Documenting Mappings#

As with other entities, Flowman tries to automatically infer a meaningful documentation for mappings, especially for the schema of all mappings outputs. But of course this is not always possible especially when mappings perform complex transformations such that a single output column depends on multiple input columns.

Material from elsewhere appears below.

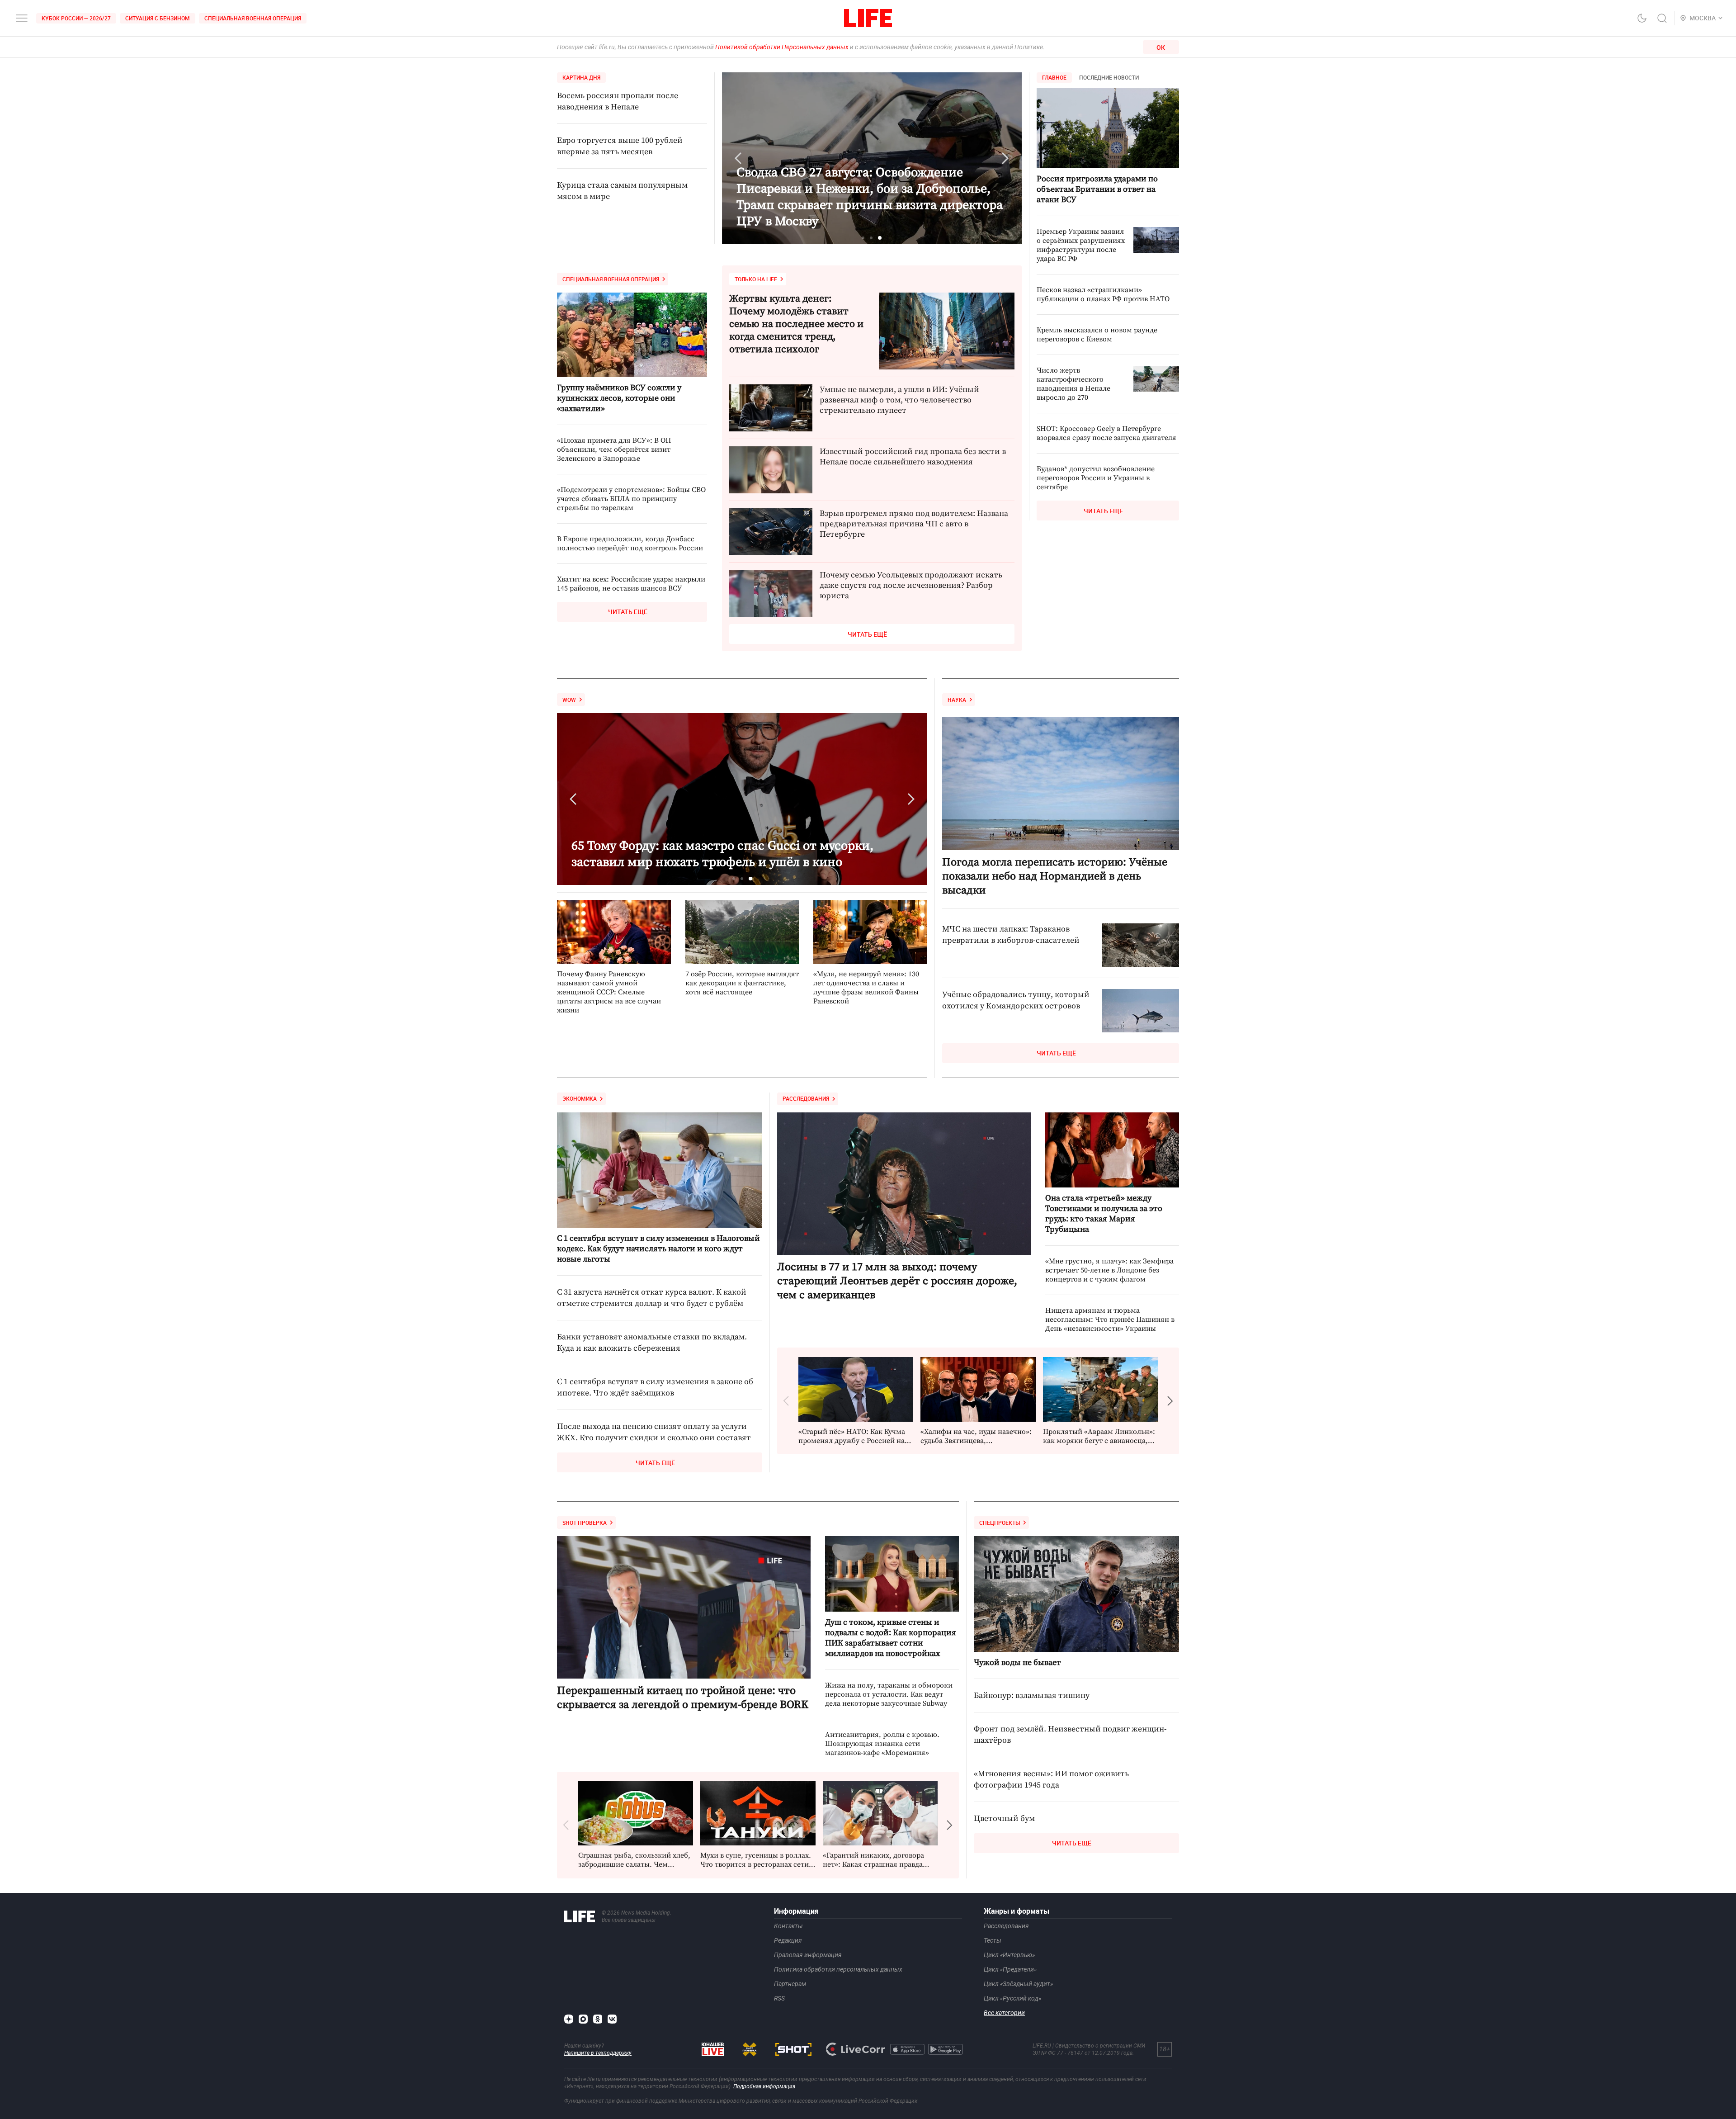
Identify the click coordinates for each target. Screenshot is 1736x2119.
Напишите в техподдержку (598, 2053)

Probably the most complex example is the SQL mapping which allows implementing most complex transformations.

In order to mitigate this issue, you can explicitly provide additional documentation for mappings via the documentation tag, which is supported by all mappings.

Example#

mappings:
  # Extract multiple columns from the raw measurements data using SQL SUBSTR functions
  measurements_extracted:
    kind: select
    input: measurements_raw
    columns:
      usaf: "SUBSTR(raw_data,5,6)"
      wban: "SUBSTR(raw_data,11,5)"
      date: "TO_DATE(SUBSTR(raw_data,16,8), 'yyyyMMdd')"
      time: "SUBSTR(raw_data,24,4)"
      air_temperature: "CAST(SUBSTR(raw_data,88,5) AS FLOAT)/10"
      air_temperature_qual: "SUBSTR(raw_data,93,1)"

    # Explicit documentation section for annotating columns from above
    documentation:
      columns:
        # You can document any column you like, you don't have to provide a description for all of them
        - name: usaf
          description: "The USAF (US Air Force) id of the weather station"
        - name: wban
          description: "The WBAN id of the weather station"
        - name: date
          description: "The date when the measurement was made"
        - name: time
          description: "The time when the measurement was made"
        - name: report_type
          description: "The report type of the measurement"
        - name: air_temperature
          description: "The air temperature in degree Celsius"
        - name: air_temperature_qual
          description: "The quality indicator of the air temperature. 1 means trustworthy quality."

Fields#

  • description (optional) (type: string): A description of the mapping

  • columns (optional) (type: schema): A documentation of the output schema. Note that Flowman will inspect the schema of the mapping itself and only overlay the provided documentation. Only fields found in the original output schema will be documented, so you cannot add fields to the documentation which actually do not exist.